セルフ給油システム・周辺機器 販売・施工
和田商事株式会社

セルフ雑記帳

和田 信治

vol.335『「龍馬伝」終わる』

エンタメ・スポーツ

2010-11-29

 NHK大河ドラマ「龍馬伝」、とうとう終わってしまったがぜよ!─というわけで、今週もまた「龍馬伝」の話をさせていただきます。龍馬と言えば、やはり薩長同盟。反目しあう薩長両藩を、討幕という大義によって結び合わせた稀代の“調整者”として歴史に名を残した。もし、龍馬がいまのGS業界を観たら、無益な価格戦争に明け暮れ、自殺行為を繰り広げている我々に、「争いからは何ちゃあ生まれん。こんな馬鹿なことを繰り返しちょったら、日本中のGSはみんな国営会社になってしまうがぜよ」と訴え、GS経営者を説得してまわり、大同団結へと導いてくれるかもしれない。

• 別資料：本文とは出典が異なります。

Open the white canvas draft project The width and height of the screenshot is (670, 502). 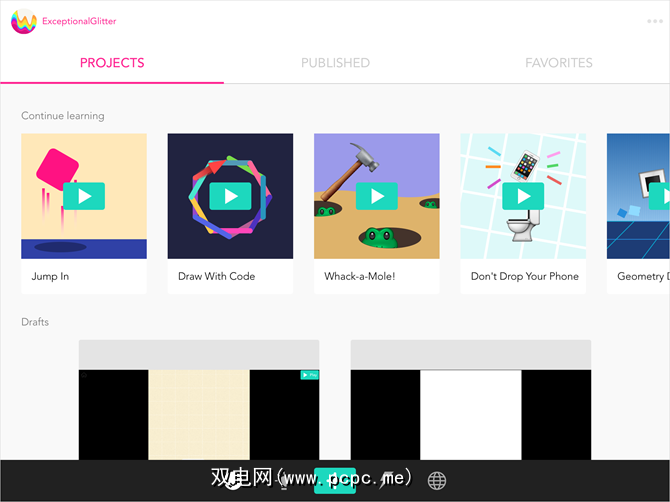(471, 400)
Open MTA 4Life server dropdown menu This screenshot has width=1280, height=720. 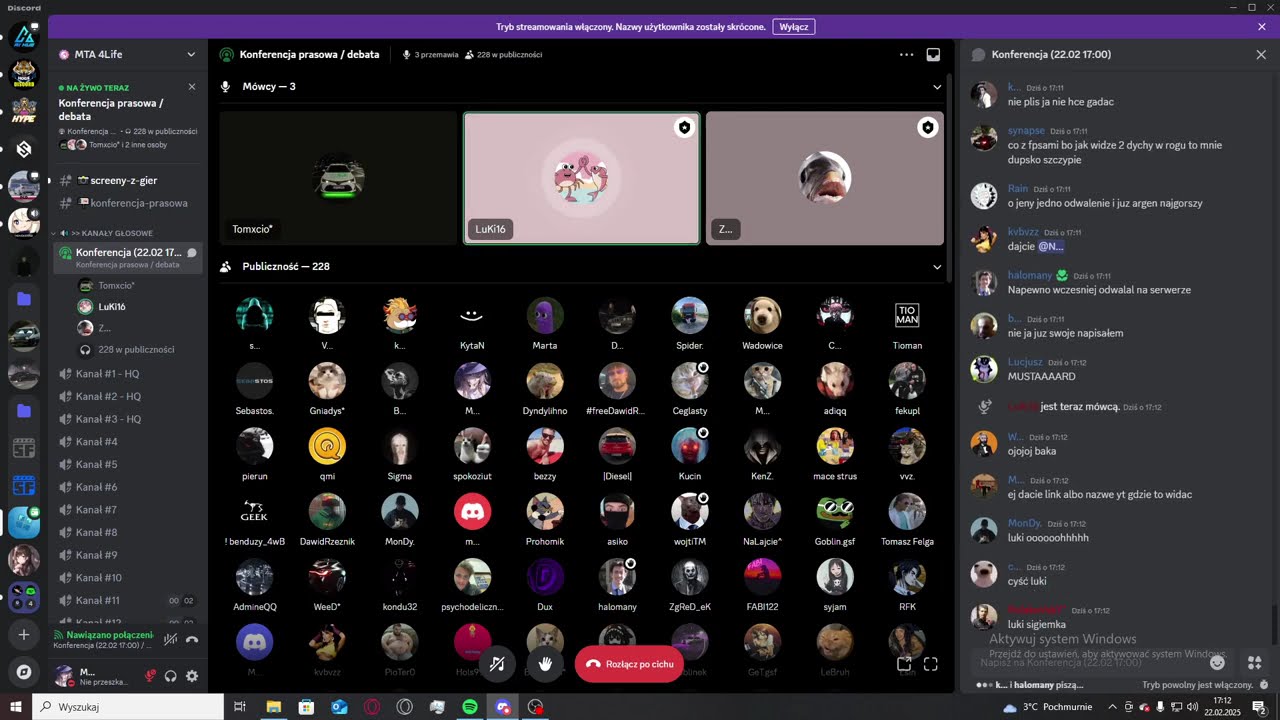point(191,54)
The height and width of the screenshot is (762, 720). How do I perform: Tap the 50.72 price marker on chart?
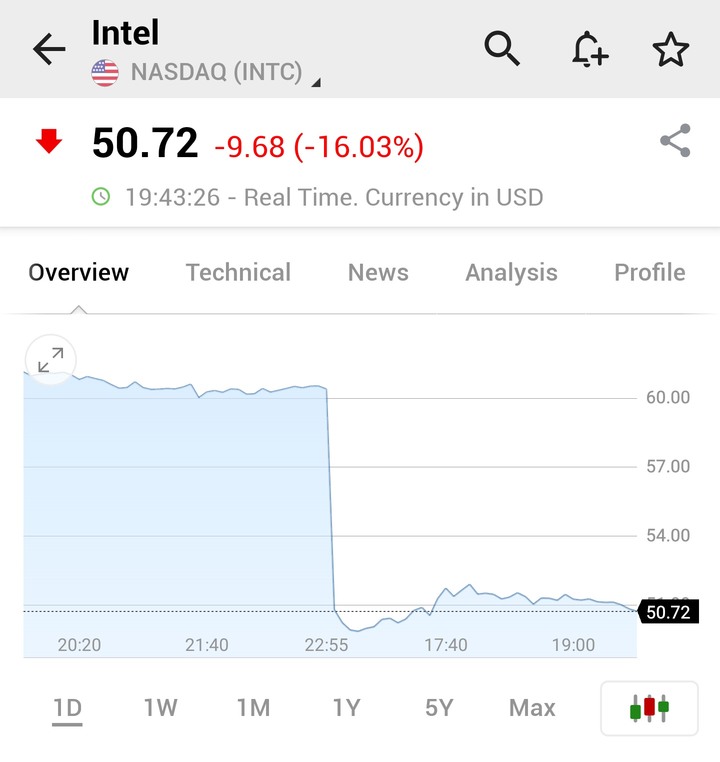point(668,612)
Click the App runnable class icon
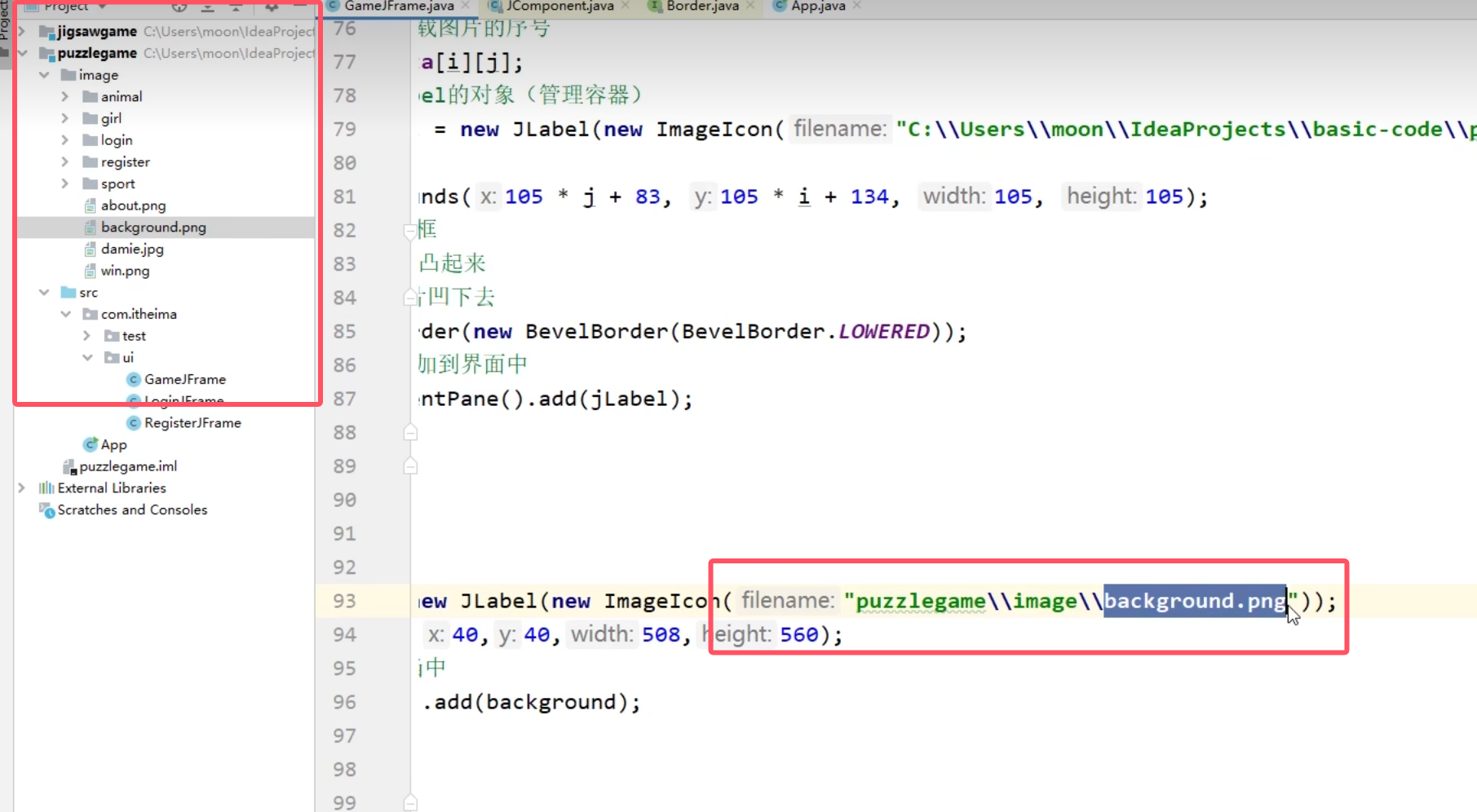This screenshot has height=812, width=1477. coord(91,444)
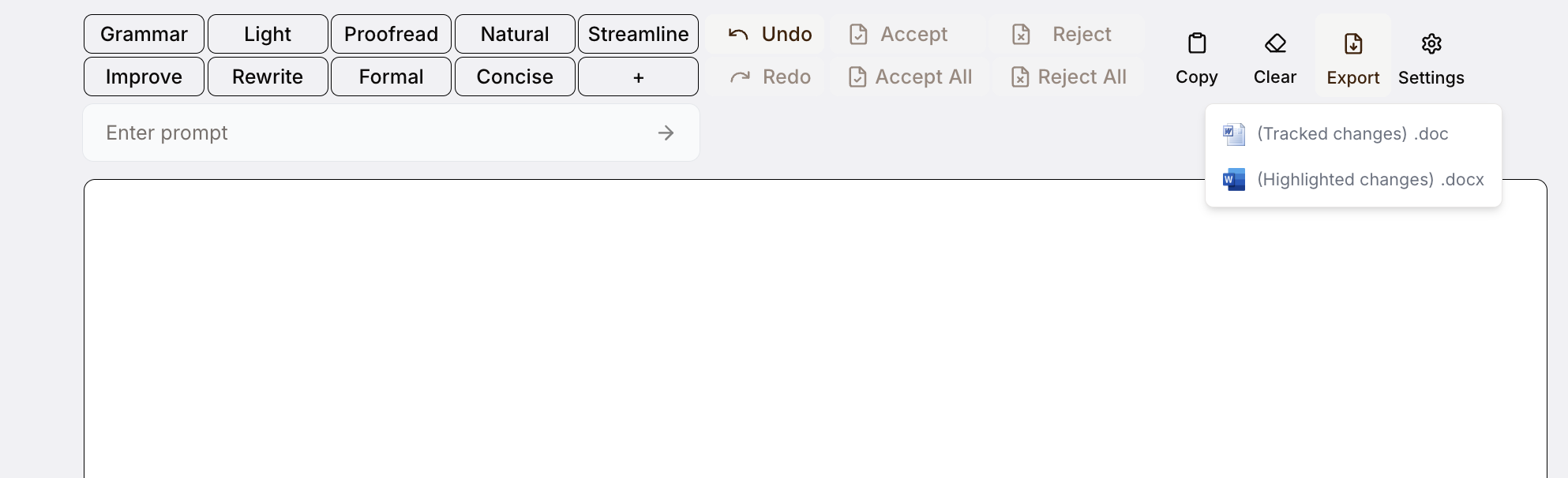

 世間では、そのような行為を談合と呼ぶのだろうが、自由競争の名の下で出血に次ぐ出血を重ね、毎年のように千軒を越える店舗が消滅し、地方ではGS過疎問題が生じるまでになっている状況を、このまま放置しておいていいはずがない。業界とそこで働く人々が繁栄を享受するためには、行政や元売に頼りきりになるのではなく、皆で知恵を出し合うことが肝要である。

 しかし、残念ながら、いつの世も争いは絶えない。龍馬が夢見た新しい日本は、近代国家へと発展していったものの、その後、帝国主義によって戦争の道へと突き進んでいった。「みんなが笑って暮らせる世の中」はいまだ実現できぬどころか、遠退いてゆくばかりだ。我々の業界も、危機的状況にあるというのに、争いが終わる気配はない。例えば、日進市では先週はじめ、またまた市況是正のための値上げが行なわれ、看板価格が一斉に125円から135円へと改定されたが、案の定、金曜日には5円値下がりしてしまった。恐らく今週中に元の価格に戻ってしまうだろう。まったく情けない限りぜよ。

 いまから12年前に日本においてセルフ給油が認可された時、GS業界は、コストに見合った価格設定でガソリンを販売するシステムを築くチャンスを得たはずだった。しかし、「日本のGS業界の夜明けぜよ~」と叫んだのもつかの間、セルフを量販のツールとみなした元売の政策によって、その希望は潰えてしまった。龍馬は、亀山社中によって薩摩が長州にミニエー銃を売り渡す仲立ちをするが、その最新式の兵器は、あくまで「戦をせん為」の武器であった。龍馬のような思想があれば、セルフシステムによって日本のGS業界はむしろ繁栄したのではと思う。

 しかし、幸か不幸か、セルフ化すればたちまち2倍、3倍とガソリンが売れるという時代は終わりを告げ、GS業界はいよいよコスト管理の必要性に迫られている。縮小する市場の中にあって、今度こそ、セルフシステムは本来の目的に沿った仕方で運用されなければならない。日本のGS総数に占めるセルフスタンドの割合はまだ2割程度。これからが、真のセルフスタンドの時代の幕開けだと信じたい。

 私は毎週、日曜日の夕方ごろからこのコラムを書き始めるのだが、この一年は、途中で「龍馬伝」を観て、その興奮冷めやらぬまま、「オレも日本のGS業界のためにがんばるぜよー」と意味不明の気合を入れながら再びパソコンに向かっていた。おかげで、ただでさえ大げさな文章が、さらにとりとめのないものになってしまったと反省している。

 それにしても、「龍馬伝」が終わって、生活の楽しみがひとつ無くなってしまったのは残念である。もう、この作品を超える大河ドラマは作れないだろう。来年は上野樹里で「江」、再来年は松山ケンイチで「平清盛」だそうだが、全然興味なし。来年からは、龍馬に邪魔されずに済むので、もっとサクサクとコラムが書けそうだ…。